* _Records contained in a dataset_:
=== Section Start ===

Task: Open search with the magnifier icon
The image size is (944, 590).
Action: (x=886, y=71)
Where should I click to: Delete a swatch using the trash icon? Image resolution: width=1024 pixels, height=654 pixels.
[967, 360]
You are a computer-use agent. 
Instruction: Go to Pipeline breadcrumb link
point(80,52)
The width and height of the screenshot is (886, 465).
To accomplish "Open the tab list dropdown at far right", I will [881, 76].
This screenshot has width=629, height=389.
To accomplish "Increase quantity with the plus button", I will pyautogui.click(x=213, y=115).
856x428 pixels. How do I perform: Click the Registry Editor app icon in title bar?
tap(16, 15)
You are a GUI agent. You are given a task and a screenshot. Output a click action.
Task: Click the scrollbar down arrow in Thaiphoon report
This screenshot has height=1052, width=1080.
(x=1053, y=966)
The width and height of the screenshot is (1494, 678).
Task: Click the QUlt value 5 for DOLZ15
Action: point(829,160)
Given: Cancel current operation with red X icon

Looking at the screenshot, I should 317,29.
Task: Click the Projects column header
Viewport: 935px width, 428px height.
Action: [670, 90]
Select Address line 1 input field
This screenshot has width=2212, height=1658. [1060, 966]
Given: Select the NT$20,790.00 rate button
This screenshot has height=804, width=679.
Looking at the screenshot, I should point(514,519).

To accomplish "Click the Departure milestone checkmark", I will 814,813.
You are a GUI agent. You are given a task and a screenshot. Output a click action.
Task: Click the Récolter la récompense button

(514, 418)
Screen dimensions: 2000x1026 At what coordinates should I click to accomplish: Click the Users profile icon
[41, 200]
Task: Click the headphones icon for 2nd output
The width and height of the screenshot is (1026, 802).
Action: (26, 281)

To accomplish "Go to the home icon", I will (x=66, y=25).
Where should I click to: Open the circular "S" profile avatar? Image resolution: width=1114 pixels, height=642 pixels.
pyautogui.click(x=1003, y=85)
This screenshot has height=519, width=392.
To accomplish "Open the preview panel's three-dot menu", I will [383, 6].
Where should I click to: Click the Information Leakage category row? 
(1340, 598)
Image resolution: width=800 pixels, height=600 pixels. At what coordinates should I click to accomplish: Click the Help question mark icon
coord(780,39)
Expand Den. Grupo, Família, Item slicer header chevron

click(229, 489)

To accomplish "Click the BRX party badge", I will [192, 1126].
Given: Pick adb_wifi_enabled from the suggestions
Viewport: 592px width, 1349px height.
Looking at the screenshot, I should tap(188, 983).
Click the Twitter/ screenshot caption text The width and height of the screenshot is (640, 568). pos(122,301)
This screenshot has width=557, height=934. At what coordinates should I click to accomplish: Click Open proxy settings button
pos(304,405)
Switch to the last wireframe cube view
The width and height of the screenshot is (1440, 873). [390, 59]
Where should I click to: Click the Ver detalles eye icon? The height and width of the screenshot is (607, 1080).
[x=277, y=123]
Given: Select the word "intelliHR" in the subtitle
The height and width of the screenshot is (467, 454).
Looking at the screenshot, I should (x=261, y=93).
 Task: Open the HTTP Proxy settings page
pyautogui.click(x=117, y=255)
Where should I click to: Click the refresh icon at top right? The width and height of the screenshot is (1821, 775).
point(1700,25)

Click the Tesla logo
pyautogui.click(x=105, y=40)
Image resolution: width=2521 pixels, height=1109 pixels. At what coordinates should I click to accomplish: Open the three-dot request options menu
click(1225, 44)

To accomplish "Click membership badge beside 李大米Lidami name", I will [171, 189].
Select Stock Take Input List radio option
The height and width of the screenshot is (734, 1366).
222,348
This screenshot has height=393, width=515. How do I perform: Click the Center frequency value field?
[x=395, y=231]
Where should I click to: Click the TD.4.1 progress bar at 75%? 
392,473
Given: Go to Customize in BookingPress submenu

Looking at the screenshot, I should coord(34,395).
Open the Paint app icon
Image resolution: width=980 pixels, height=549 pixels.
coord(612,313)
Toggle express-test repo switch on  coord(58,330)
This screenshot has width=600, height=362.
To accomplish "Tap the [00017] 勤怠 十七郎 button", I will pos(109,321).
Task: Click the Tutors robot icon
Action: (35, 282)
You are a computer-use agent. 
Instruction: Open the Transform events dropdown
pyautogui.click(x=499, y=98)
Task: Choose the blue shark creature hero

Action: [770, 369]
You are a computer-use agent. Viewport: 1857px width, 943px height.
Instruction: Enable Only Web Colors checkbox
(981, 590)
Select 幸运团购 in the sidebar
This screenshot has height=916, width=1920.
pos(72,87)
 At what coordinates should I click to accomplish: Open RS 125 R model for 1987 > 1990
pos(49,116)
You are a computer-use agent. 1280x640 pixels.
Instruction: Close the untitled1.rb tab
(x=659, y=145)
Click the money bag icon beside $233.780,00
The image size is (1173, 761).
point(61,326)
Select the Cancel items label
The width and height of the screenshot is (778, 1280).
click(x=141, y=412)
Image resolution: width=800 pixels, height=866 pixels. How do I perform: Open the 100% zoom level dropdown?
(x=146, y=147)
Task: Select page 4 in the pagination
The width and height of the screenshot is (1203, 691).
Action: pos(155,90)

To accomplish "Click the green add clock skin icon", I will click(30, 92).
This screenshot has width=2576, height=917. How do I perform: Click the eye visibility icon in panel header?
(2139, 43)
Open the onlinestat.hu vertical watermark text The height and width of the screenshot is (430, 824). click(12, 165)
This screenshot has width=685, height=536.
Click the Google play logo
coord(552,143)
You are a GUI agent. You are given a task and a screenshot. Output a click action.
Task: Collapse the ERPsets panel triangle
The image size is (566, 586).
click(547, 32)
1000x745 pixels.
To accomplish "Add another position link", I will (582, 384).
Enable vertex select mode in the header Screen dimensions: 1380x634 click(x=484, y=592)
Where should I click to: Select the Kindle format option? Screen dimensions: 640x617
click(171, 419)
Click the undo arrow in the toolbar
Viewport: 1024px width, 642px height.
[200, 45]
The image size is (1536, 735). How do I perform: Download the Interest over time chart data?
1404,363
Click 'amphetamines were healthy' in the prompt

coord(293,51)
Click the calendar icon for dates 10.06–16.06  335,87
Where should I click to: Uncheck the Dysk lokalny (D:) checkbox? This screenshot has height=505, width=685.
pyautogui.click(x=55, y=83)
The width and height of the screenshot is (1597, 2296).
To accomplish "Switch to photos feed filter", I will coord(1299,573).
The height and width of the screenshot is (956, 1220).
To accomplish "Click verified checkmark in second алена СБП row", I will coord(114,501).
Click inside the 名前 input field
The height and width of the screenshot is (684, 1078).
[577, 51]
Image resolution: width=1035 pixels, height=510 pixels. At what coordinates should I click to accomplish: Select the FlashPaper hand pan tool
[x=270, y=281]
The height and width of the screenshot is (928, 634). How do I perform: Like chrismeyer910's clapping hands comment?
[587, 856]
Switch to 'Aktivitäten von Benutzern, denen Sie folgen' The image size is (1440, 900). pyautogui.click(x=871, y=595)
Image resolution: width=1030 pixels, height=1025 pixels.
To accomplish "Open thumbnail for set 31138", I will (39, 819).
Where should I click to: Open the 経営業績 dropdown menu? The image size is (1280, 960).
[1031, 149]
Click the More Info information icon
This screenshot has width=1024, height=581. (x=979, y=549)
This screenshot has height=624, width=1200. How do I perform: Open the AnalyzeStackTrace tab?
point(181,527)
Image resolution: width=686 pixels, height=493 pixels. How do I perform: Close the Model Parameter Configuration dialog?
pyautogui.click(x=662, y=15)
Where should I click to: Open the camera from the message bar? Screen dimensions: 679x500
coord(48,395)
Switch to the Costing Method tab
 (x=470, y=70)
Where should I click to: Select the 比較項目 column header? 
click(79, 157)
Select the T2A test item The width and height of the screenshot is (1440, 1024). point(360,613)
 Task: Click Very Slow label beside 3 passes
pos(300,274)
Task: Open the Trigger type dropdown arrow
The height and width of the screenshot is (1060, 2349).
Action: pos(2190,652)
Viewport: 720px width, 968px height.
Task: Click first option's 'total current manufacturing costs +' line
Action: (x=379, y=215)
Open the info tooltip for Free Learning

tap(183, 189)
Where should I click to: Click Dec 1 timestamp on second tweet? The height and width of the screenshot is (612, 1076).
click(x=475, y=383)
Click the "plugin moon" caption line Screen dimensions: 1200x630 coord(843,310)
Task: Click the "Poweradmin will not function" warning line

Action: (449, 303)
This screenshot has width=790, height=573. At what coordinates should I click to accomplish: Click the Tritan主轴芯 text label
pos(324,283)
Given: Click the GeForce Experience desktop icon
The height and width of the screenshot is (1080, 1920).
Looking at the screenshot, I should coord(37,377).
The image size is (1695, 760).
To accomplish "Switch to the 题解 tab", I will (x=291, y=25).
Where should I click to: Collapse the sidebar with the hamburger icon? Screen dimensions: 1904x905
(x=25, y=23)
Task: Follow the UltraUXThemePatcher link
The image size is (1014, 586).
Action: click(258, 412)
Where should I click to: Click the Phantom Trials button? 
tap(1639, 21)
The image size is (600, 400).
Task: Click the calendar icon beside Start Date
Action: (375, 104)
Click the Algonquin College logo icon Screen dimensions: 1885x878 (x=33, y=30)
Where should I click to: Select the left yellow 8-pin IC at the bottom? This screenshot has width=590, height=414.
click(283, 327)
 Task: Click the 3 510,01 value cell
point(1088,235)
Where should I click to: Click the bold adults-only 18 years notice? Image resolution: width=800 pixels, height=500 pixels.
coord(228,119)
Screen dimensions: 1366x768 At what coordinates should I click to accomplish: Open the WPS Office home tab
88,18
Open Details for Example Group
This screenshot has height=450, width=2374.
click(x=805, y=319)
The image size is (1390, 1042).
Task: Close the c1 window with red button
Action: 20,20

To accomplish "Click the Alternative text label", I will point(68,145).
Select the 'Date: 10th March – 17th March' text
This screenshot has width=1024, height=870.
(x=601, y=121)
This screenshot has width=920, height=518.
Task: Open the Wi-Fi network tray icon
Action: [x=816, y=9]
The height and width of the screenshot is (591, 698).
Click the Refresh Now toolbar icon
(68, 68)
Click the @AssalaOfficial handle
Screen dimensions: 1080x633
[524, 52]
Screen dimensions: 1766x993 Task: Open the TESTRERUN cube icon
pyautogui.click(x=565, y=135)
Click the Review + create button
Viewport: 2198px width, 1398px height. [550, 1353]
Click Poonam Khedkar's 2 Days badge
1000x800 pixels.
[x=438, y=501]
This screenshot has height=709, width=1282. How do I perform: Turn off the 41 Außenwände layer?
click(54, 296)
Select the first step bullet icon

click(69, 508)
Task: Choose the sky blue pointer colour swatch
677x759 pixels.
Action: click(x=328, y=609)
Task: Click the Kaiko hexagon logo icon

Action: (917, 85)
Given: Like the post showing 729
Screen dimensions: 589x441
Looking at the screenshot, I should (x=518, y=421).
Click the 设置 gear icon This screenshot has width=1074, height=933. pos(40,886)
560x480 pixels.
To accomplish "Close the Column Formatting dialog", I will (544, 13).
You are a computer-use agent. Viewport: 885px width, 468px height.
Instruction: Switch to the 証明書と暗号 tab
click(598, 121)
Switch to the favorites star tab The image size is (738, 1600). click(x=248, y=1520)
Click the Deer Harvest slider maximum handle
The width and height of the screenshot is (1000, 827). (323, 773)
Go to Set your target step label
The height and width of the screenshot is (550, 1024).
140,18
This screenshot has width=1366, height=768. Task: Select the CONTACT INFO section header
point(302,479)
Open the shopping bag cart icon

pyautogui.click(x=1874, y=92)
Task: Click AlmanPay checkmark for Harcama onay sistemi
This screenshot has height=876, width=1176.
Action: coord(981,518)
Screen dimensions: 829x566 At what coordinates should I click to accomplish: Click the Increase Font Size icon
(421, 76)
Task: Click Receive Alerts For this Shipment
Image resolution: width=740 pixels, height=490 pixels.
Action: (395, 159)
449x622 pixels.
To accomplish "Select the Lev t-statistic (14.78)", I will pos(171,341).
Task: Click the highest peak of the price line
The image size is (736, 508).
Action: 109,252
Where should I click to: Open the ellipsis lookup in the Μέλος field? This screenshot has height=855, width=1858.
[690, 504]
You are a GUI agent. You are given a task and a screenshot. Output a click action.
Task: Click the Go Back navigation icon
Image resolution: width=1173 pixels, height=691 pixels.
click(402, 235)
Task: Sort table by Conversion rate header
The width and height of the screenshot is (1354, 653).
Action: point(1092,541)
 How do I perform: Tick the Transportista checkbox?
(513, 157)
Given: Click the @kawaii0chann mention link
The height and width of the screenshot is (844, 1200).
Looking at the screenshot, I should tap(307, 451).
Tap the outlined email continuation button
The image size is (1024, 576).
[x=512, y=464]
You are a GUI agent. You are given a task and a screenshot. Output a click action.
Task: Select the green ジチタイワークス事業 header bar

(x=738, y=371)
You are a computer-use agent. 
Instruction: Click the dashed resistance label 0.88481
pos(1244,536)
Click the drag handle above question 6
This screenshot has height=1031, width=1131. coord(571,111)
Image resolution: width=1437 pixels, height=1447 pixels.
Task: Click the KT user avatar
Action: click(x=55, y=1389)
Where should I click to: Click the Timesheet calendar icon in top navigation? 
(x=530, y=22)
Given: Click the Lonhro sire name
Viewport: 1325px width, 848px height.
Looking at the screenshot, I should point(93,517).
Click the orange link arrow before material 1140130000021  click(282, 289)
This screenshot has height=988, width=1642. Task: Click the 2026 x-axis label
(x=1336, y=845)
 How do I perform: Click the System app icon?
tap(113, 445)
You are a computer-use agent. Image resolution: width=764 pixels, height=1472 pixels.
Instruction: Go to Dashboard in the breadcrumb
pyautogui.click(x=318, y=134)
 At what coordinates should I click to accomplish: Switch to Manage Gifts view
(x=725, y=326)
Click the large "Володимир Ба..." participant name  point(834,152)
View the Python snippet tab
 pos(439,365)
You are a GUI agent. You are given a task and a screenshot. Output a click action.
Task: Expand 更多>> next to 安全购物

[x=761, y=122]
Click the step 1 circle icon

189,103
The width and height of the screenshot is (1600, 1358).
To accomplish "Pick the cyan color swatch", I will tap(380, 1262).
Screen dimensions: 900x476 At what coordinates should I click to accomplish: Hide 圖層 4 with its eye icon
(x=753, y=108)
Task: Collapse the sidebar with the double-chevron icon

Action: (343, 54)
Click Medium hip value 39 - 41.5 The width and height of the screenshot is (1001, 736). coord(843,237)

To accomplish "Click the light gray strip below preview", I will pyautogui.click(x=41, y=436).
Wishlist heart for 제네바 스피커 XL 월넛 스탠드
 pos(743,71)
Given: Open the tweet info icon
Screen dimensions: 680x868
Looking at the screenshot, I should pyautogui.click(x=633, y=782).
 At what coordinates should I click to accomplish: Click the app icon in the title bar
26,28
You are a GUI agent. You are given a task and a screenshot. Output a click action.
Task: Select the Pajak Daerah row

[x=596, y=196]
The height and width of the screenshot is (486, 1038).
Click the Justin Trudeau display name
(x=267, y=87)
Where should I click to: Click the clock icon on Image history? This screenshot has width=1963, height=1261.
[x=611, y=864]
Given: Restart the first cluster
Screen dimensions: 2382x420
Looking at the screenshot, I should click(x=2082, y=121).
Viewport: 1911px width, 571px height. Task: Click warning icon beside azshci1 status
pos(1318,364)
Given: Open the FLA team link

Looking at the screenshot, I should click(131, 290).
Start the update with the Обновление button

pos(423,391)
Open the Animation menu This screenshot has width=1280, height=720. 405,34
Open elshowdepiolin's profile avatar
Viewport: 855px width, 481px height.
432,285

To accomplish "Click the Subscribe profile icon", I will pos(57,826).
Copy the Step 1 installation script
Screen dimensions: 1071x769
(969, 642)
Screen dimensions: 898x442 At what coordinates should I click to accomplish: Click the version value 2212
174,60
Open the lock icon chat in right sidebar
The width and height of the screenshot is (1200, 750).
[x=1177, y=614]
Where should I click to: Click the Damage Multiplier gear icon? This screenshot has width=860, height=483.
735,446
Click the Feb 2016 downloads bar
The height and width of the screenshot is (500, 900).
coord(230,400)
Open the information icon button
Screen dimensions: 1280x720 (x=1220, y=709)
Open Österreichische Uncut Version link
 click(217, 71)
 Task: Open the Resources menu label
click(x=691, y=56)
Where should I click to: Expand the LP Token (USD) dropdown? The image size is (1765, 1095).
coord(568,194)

=== Section End ===

* _ABOUT THIS EXERCISE_:
Scan the entries above and report the number of lines that contain the word "Pick", with no added text.

* _FINISHED TASK_:
2